In reality, the Blimp was and is kept moving by people like my dad, who worked at Goodyear for almost exactly forty years. My dad started out “on the floor,” sweeping the factory floors and scuttling trucks and boxes here and there around the Akron plant. Over the past four decades, my dad grew wiser, adapted, and learned amazing things about the world through his work with the Goodyear Tire and Rubber Company. He faced and grappled with the computerization of the business world; he witnessed the effects of corporate raidership; and he ever took Japanese language and culture classes to assist him with his duties as an export customer service representative. My dad—and this is one of our most cherished family stories—even got to ride in the Goodyear Blimp!

It’s a rare and great honor to ride in the Goodyear Blimp.

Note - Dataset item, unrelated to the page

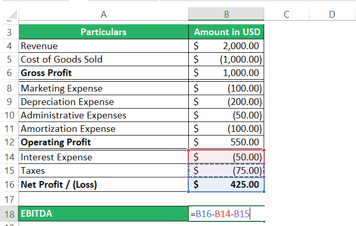Click the Particulars header cell
This screenshot has height=226, width=356.
point(103,32)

You must be invited by the Goodyear Company to ride in the Blimp—it’s not something you can just buy your way into, like, say, the Space Shuttle—and usually rides go to press members, dignitaries, clients, and winners of local charity auctions (passenger maximum is only six). Goodyear Corporation’s stated guiding principal behind the Goodyear Blimp is to serve as a “Goodwill Ambassador to the World” and that’s simply what it does. When I was a teenager, my friends and I wanted to be journalists, just like Brenda Starr, the comics page reporter who was always on the trail of the dashing and mysterious Basil St. John. But our main objective in pursuing such work was to somehow garner a ride on the Goodyear Blimp. How we wanted to sail in the belly of that whale!

When he was 24, my dad was sent by his supervisor to deliver a package to personnel at the Blimp hangar. “Oh, and go ahead and take a ride on the Blimp. It’s getting ready to take off,” his supervisor told him. And that’s how my dad got to meet and ride with Dean Mealy, one of the legendary Goodyear Blimp pilots. They flew over the apartment building where we lived at the time, and when my dad asked Pilot Mealy what would happen if the engines shut off, the pilot shut off the engines and showed him. Nothing happened. Nothing. Dad says the Blimp went totally inert and he says it was one of the most peaceful moments he’s ever experienced in his life.

When I’m watching Monday Night Football and the Goodyear Blimp or its particular view of the world is shown, I instinctively think of my dad and my mom and the rest of my family and friends and the happy memories I have of growing up in Akron. The Blimp is a touchstone to my childhood.

I’ve lived in Dayton half of my life now, but I’m an Akron girl at heart and always will be. Dayton can lay claim to the Wright Brothers and Wright-Patterson Air Force Base, but I’ll take the goosebumps the Blimps give me over airplane chills any day. That’s why the exuberance of the Daytonians’ welcome to the Blimps delighted me just as much as seeing the old Goodyear Blimp did. I took pride I the fact that the Goodyear Blimp drew more crowds than the other three Blimps (the Saturn, Metlife, and Fuji Blimps) did at the Great Blimp Meet. We all got jazzed up and choked up and beamed like children when we looked up at the sky. And it wasn’t because of the snazzy jet fighters and their topguns; it was the humble benevolence of the Goodyear Blimp that did it.